Il mistero della Porta Magica


Roma è una città immensa, in grado di sorprenderti in ogni momento perchè ogni angolo, ogni vicolo, ogni porta nasconde un segreto ed una storia lunga millenni.

Questa che sto per raccontarvi è diversa dal solito poichè tratta di esperimenti alchemici, di trasformazioni e misteri ancora non svelati…

C’era una volta la China Town romana (zona Esquilino) con la sua famosa Piazza Vittorio Emanuele II sempre pullulante di persone di tutte le etnie, di profumi di spezie, di venditori ambulanti e bambini che giocano a pallone. In questa piazza vi sono i giardini un capolavoro di architettura paesaggistica di Gaetano Koch: ricchi di alti platani, cedri del Libano, magnolie e palme provenienti direttamente da Bordighera, dono della regina Margherita. Domina sulla flora il Trofeo di Mario, in realtà i resti del Ninfeo di Alessandro Severo, mentre nascosto è il protagonista della nostra storia. Molti si aspetteranno una statua, una domus, un mosaico ed invece si tratta di una porta murata, nota come la Porta Magica, che un tempo introduceva ad un’antica residenza di campagna di cui non è rimasto più nulla. La particolarità sta nella decorazione della soglia in pietra, costituita da diverse frasi tra cui “Si sedes non is” (se siedi non procedi), un palindromo improprio perchè leggibile anche al contrario (“ si non sedes is” se non siedi procedi) ed alcuni simboli e motti legati ad antiche attività filosofiche.

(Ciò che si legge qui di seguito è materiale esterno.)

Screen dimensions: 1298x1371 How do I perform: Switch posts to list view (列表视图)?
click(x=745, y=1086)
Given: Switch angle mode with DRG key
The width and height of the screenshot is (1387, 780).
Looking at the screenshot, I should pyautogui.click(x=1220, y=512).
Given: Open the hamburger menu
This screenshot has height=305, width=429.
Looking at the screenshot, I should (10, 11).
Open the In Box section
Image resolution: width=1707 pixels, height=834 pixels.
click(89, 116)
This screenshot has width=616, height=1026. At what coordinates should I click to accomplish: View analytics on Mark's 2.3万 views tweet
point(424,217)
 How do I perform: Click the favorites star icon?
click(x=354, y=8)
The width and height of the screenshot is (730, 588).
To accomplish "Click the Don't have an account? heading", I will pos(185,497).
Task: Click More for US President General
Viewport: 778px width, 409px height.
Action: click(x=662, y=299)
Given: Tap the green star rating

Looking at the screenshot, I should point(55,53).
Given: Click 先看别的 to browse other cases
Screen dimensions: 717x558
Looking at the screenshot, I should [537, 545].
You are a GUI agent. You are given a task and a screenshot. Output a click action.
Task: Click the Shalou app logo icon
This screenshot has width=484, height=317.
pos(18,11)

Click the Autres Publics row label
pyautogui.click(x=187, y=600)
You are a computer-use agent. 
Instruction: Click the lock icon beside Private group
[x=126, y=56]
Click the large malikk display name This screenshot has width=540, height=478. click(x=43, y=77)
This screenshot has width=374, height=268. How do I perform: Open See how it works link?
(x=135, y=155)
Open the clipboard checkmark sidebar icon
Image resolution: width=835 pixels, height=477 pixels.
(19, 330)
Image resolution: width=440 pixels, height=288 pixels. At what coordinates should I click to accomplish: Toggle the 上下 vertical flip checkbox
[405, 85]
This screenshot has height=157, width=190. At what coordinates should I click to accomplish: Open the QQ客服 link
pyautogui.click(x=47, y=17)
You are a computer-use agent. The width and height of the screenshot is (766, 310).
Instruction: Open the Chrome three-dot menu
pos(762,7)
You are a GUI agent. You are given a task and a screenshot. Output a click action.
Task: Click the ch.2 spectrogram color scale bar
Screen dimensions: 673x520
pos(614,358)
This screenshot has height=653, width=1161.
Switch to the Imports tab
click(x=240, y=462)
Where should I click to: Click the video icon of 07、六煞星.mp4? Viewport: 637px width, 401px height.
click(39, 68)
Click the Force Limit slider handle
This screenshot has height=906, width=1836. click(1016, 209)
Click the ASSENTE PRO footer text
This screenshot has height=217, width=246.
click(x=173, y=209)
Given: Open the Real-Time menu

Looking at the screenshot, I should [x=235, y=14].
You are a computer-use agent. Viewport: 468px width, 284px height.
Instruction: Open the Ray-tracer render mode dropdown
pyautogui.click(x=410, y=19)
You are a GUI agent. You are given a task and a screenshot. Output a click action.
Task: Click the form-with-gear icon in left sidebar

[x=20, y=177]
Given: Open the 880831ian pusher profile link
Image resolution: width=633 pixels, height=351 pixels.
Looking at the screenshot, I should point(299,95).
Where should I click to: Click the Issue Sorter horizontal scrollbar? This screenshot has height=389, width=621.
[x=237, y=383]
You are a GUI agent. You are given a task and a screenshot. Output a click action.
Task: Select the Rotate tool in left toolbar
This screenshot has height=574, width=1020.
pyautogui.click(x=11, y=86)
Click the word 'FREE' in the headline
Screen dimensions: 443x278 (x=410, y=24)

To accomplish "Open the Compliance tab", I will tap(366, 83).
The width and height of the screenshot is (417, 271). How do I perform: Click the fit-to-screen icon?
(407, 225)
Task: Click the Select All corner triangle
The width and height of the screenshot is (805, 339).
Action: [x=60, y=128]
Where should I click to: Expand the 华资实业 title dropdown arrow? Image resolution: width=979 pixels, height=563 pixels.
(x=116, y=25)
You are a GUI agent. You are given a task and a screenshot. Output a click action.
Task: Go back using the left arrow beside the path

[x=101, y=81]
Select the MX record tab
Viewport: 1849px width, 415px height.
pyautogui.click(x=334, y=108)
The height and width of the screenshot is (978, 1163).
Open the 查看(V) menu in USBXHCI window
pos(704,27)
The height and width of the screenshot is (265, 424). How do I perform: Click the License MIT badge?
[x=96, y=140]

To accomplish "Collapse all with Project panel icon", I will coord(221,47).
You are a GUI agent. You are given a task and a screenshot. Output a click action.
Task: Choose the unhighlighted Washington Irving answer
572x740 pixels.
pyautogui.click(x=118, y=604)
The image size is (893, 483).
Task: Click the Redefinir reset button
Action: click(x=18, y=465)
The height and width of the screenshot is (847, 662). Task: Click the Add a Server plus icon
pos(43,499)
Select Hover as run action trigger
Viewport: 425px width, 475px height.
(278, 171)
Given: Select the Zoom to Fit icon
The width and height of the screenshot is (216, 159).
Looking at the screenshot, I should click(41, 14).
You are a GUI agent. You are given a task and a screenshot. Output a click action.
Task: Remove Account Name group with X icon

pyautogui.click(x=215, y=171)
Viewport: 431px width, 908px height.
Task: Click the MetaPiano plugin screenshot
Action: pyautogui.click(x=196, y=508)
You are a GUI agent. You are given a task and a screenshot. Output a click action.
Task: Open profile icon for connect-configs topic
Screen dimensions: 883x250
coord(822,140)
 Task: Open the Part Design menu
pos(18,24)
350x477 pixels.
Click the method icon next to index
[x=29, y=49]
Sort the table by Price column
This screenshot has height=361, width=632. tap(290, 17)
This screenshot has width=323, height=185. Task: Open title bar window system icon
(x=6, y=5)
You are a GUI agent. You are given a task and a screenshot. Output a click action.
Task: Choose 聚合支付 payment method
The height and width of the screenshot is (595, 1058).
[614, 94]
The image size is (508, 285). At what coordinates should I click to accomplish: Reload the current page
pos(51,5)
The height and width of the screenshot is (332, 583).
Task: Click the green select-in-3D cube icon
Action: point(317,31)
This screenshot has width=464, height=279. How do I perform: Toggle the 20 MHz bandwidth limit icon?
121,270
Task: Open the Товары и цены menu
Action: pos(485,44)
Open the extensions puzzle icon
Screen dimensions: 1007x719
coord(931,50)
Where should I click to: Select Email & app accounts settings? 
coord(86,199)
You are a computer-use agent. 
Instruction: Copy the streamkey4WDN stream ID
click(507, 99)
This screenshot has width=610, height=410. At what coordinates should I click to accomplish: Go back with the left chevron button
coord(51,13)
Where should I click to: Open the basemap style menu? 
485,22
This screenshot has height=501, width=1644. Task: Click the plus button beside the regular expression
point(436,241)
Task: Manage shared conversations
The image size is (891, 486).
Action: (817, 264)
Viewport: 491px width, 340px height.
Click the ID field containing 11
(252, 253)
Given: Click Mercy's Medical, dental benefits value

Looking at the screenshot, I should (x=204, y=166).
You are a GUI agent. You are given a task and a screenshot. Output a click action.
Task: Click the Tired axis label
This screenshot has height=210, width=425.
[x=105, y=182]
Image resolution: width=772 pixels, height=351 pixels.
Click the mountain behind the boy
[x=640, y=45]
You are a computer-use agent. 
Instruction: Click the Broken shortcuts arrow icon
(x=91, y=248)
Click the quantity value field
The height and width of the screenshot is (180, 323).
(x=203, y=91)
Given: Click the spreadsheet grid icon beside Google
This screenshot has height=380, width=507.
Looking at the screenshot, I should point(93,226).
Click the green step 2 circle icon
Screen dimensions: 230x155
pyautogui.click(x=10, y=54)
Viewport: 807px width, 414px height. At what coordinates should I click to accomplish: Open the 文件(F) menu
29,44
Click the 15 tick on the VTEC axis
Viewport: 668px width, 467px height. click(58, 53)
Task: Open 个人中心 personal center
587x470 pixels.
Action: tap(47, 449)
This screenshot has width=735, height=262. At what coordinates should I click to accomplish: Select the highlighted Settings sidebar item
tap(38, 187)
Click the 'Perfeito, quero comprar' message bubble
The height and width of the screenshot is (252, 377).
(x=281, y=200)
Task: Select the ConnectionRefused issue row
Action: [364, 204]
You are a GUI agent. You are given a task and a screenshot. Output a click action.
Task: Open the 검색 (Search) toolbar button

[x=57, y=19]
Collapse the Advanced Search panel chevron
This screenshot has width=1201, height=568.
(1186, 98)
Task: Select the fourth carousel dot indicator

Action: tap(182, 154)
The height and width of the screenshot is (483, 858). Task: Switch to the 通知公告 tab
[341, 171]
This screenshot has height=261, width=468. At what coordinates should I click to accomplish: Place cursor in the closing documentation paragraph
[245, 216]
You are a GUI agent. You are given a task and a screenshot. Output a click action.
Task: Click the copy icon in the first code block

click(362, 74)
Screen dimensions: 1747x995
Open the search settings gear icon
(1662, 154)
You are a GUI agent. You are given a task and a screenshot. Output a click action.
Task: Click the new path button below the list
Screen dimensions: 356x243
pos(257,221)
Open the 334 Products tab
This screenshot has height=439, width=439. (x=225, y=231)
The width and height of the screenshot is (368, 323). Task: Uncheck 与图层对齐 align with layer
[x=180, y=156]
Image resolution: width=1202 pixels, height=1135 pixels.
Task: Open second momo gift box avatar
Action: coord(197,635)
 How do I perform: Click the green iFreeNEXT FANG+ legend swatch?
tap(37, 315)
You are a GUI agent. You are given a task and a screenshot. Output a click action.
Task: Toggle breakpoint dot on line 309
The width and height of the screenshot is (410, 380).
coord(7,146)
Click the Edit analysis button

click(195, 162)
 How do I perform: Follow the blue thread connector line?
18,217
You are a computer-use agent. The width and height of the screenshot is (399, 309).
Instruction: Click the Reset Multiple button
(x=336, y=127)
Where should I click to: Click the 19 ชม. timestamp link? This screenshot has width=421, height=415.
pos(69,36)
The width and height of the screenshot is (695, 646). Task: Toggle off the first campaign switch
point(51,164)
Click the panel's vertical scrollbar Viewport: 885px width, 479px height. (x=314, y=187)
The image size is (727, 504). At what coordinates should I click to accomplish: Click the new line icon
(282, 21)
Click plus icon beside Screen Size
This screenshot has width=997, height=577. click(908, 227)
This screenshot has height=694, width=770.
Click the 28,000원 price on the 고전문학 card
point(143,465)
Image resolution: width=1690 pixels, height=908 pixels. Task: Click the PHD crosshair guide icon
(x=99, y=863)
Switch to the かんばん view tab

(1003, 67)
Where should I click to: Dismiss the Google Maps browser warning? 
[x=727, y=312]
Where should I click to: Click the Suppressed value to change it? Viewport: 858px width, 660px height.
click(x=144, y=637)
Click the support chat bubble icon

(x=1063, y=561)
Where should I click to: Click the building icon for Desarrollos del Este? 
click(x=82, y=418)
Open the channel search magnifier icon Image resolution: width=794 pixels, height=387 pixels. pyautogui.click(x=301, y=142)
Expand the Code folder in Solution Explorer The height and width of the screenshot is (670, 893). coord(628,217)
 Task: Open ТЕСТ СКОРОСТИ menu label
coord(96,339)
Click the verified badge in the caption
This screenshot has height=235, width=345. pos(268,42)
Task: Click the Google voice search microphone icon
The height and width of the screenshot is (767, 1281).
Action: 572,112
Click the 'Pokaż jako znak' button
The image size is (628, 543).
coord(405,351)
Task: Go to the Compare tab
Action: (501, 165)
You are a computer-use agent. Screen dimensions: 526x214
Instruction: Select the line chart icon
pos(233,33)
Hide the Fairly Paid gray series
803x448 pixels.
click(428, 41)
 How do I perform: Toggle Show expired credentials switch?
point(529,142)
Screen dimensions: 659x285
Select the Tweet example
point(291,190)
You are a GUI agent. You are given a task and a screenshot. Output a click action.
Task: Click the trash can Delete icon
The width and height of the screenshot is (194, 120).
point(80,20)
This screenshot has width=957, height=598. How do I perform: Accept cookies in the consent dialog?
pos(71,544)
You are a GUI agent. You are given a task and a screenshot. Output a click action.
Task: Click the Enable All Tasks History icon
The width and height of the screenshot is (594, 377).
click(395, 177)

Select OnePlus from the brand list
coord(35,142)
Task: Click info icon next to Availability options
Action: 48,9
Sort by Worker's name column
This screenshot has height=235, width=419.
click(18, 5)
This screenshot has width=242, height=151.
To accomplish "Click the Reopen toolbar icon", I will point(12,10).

Per comprenderne il significato occorre fare un passo indietro nel tempo al 1653 quando il marchese Massimiliano di Palombara fece edificare qui la sua residenza di campagna. Costui frequentava la cerchia di studiosi che contornava Cristina di Svezia, regina senza trono in villeggiatura a Roma dal 1655 al 1689, situata a Villa Riario (attuale palazzo Corsini). Cristina appassionata di scienza ed istruita da Cartesio, accoglieva esperti di filosofia, ma soprattutto di alchimia e di trasmutazioni (trasformazioni del metallo in oro). La leggenda vuole che Giasone un misterioso pellegrino, uno dei tanti frequentatori del suo cenacolo, trascorse una notte ospite nella villa del marchese di Palombara alla ricerca di un’erba in grado di produrre oro; probabilmente riuscì nell’intento perchè il mattino seguente fu visto sparire passando attraverso la porta magica e lasciando dietro di sé foglie d’oro ed un manoscritto con segni illeggibili. Il proprietario di casa, deluso, decise di far incidere sulla porta la formula ed i simboli nella speranza che qualcuno riuscisse a trovarne la chiave di volta. A distanza di secoli e secoli ancora nessuno ne ha capito il senso, alcuni in passato hanno pensato che questi siano fondamentali per svelare il mistero della pietra filosofale.

Chissà se qualcuno di voi riuscirà a trovare la soluzione…

Cum solo sophorum lapis non sale et datur sole sile lupis

Accontentati del solo sale (cioè del sapere) e del sole (cioè della ragione).